┌────────

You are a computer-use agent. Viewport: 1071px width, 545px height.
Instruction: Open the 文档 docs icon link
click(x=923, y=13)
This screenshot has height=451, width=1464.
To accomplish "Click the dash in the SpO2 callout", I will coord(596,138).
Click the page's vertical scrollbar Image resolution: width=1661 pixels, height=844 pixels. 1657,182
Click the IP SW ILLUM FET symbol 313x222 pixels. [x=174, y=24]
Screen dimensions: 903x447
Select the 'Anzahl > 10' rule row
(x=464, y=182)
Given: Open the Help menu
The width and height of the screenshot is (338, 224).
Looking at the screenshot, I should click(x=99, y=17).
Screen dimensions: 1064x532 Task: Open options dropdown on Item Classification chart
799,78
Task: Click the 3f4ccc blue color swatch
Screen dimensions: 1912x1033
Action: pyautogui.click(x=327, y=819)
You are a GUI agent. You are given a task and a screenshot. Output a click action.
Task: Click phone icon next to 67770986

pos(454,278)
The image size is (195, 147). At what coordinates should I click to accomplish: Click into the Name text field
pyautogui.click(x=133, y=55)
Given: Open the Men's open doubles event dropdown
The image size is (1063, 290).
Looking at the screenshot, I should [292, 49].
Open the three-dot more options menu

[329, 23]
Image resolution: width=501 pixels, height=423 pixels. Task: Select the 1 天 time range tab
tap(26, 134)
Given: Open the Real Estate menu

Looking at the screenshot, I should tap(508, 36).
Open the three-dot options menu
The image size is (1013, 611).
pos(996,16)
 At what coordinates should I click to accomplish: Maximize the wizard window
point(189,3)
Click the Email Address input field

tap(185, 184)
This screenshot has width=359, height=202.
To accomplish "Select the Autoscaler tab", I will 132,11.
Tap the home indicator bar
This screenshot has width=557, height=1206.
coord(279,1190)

└────────

• WORK TASK
The records above are to be copied out exactly, line for line.

• WRITTEN ANSWER
You are a computer-use agent. Viewport: 1071px width, 545px height.
Instruction: Open the 文档 docs icon link
click(x=923, y=13)
This screenshot has height=451, width=1464.
To accomplish "Click the dash in the SpO2 callout", I will coord(596,138).
Click the page's vertical scrollbar Image resolution: width=1661 pixels, height=844 pixels. 1657,182
Click the IP SW ILLUM FET symbol 313x222 pixels. [x=174, y=24]
Screen dimensions: 903x447
Select the 'Anzahl > 10' rule row
(x=464, y=182)
Given: Open the Help menu
The width and height of the screenshot is (338, 224).
Looking at the screenshot, I should click(x=99, y=17).
Screen dimensions: 1064x532 Task: Open options dropdown on Item Classification chart
799,78
Task: Click the 3f4ccc blue color swatch
Screen dimensions: 1912x1033
Action: pyautogui.click(x=327, y=819)
You are a GUI agent. You are given a task and a screenshot. Output a click action.
Task: Click phone icon next to 67770986

pos(454,278)
The image size is (195, 147). At what coordinates should I click to accomplish: Click into the Name text field
pyautogui.click(x=133, y=55)
Given: Open the Men's open doubles event dropdown
The image size is (1063, 290).
Looking at the screenshot, I should [292, 49].
Open the three-dot more options menu

[329, 23]
Image resolution: width=501 pixels, height=423 pixels. Task: Select the 1 天 time range tab
tap(26, 134)
Given: Open the Real Estate menu

Looking at the screenshot, I should tap(508, 36).
Open the three-dot options menu
The image size is (1013, 611).
pos(996,16)
 At what coordinates should I click to accomplish: Maximize the wizard window
point(189,3)
Click the Email Address input field

tap(185, 184)
This screenshot has width=359, height=202.
To accomplish "Select the Autoscaler tab", I will 132,11.
Tap the home indicator bar
This screenshot has width=557, height=1206.
coord(279,1190)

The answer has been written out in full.